Nano-calcium phosphate bone cement based on Si-stabilized α-tricalcium phosphate with improved mechanical properties

This study aimed to develop nano-calcium phosphate cement (nCPC) and evaluate the effect of nanosized precursors on mechanical, physical and handling properties (injectability and setting time) as well as conversion rate of nano-reactants into nano-hydroxyapatite (nHA). In this study, while alpha tricalcium phosphate (alpha-TCP, 98 wt%) and HA (2 wt%) were applied as the powder phase, 2.5 wt% NaH2PO4 solution was used as liquid phase of cement. Before nano-CPC preparation, Si-stabilized alpha-TCP nanopowder with particle size of 10 +/- 3.6 nm was firstly synthesized in a two-step process of sol-gel followed by mechanical alloying. Moreover, HA nanopowder with particle size of 32 +/- 3.6 nm was synthesized using sol-gel process. Our results revealed that after 3 days of immersion in ringer's solution, reactants almost completely converted to nHA. Moreover, the initial and final setting time of nano-CPC was obtained 6.3 +/- 2.1 min and 14.3 +/- 4.0 min, respectively.

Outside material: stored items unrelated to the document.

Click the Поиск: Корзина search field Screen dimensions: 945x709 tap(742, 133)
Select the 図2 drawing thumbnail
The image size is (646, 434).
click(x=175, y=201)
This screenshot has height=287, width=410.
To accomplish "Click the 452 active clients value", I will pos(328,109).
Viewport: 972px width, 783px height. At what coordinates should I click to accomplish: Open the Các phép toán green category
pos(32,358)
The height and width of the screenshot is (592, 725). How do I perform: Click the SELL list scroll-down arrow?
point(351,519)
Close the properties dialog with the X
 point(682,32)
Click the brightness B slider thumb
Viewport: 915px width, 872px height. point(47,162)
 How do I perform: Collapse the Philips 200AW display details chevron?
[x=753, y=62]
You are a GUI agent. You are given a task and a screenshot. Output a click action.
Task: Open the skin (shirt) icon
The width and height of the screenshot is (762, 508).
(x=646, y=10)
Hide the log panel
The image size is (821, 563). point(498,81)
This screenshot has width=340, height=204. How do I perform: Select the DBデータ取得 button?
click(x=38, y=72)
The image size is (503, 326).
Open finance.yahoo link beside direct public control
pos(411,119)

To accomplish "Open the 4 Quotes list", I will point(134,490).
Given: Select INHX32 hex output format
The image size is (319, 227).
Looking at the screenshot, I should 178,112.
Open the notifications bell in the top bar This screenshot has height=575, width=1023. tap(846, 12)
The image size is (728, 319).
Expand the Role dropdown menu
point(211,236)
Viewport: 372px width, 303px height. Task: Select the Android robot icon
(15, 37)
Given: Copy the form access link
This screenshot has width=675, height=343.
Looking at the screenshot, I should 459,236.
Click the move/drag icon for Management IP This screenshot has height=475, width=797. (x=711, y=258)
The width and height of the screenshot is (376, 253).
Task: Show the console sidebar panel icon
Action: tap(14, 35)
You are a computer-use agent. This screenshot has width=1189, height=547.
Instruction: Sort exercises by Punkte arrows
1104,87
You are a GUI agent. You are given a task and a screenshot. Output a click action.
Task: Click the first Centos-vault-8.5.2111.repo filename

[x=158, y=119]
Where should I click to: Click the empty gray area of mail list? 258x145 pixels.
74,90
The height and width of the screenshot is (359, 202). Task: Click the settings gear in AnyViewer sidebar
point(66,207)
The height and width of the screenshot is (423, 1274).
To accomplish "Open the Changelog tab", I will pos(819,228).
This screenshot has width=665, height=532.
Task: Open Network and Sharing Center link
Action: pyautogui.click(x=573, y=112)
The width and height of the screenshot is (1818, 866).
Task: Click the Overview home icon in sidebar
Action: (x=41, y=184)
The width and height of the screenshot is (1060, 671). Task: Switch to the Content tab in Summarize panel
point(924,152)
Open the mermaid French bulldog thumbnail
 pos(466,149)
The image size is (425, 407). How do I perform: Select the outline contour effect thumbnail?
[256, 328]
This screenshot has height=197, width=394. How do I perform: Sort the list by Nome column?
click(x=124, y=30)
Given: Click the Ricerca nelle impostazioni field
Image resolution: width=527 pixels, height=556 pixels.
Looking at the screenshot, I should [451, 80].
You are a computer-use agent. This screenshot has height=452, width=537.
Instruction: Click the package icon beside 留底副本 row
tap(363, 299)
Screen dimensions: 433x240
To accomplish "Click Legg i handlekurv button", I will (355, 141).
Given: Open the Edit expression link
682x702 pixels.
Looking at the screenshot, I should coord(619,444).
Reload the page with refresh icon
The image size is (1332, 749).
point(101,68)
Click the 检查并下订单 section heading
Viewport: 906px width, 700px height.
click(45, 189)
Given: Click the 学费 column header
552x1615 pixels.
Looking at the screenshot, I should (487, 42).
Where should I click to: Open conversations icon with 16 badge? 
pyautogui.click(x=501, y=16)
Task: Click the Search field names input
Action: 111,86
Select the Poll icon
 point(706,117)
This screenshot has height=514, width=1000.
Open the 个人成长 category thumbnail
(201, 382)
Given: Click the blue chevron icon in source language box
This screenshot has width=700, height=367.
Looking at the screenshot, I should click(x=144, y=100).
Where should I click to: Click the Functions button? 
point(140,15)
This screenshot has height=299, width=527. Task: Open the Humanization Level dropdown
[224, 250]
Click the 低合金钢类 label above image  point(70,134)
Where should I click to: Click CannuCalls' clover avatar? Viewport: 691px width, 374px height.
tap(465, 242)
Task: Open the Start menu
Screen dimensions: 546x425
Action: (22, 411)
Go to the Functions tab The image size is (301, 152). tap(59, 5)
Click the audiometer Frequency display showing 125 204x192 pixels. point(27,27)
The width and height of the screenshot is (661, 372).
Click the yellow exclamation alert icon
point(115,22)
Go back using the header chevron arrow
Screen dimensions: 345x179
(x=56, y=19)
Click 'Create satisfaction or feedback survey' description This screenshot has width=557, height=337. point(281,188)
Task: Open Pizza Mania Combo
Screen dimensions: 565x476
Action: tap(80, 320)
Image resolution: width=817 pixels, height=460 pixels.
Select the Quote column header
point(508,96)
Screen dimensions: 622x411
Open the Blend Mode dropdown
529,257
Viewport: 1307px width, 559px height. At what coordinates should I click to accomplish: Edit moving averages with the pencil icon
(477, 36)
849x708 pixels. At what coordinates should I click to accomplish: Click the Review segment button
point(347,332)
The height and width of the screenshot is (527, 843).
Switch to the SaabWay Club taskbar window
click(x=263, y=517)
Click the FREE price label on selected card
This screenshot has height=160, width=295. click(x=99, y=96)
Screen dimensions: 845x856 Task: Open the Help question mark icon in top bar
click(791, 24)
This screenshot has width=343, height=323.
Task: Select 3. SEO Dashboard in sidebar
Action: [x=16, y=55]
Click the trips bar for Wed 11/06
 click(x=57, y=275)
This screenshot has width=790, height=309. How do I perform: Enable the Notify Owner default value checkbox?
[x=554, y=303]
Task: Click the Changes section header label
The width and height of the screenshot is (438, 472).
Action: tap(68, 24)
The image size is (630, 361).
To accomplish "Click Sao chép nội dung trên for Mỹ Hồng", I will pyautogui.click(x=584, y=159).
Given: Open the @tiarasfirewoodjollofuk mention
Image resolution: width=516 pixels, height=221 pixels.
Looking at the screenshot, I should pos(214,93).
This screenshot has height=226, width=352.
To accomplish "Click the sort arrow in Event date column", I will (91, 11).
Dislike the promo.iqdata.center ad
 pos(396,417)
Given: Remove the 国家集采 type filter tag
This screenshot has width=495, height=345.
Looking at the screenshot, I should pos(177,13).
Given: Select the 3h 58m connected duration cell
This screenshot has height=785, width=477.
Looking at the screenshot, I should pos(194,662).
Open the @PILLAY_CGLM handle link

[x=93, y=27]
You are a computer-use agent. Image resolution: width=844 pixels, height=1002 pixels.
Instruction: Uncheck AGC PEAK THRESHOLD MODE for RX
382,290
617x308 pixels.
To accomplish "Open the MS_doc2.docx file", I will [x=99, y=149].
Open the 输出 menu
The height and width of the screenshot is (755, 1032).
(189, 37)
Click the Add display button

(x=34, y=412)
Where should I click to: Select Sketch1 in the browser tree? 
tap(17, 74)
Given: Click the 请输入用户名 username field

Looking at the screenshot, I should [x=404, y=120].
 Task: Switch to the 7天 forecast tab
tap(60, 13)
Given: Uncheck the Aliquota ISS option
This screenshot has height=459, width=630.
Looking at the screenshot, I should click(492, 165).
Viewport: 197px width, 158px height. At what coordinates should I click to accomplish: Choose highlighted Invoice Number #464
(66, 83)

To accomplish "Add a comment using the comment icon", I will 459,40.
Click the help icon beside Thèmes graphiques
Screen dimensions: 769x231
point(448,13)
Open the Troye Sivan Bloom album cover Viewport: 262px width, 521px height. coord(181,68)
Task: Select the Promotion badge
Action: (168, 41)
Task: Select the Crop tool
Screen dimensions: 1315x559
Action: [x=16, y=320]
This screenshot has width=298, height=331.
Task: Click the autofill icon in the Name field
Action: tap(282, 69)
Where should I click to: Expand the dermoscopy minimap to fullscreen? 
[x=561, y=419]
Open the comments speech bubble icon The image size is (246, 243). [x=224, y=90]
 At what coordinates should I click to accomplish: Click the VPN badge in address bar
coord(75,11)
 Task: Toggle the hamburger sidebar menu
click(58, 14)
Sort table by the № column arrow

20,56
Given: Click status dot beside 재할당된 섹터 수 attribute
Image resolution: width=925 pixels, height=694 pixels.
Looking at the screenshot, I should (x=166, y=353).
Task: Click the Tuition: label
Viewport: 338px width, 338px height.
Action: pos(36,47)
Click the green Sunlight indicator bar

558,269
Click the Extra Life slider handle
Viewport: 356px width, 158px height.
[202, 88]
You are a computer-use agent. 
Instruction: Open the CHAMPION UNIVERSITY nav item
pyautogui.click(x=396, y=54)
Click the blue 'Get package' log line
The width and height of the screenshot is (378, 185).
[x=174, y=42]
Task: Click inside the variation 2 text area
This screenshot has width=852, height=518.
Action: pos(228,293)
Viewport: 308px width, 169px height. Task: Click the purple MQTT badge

Furthermore, inject ability of this formulation was reached 87.90 +/- 2.60%. In addition, our results confirmed that the compressive strength and modulus of nano-CPC enhanced with increasing immersion time in ringer's solution from 9.50 +/- 1.27 MPa and 0.38 +/- 0.07 GPa (at 1 day) to 18.70 +/- 2.23 MPa and 0.57 +/- 0.15 GPa (at 5 days), respectively. Finally, in order to evaluate cellular responses to nano-CPC, MG63 cells were cultured on it and cell morphology and cytotoxicity were evaluated. Results revealed that nano-CPC enhanced proliferation and spreading of osteoblast like cells compared to control (tissue culture plate) which could be due to both appropriate physical and chemical properties of nano-CPC which stimulate cell proliferation. Our findings suggest the formation of an injectable nano-CPC with appropriate mechanical, physical and degradation rate which can potentially utilized for filling bone defects.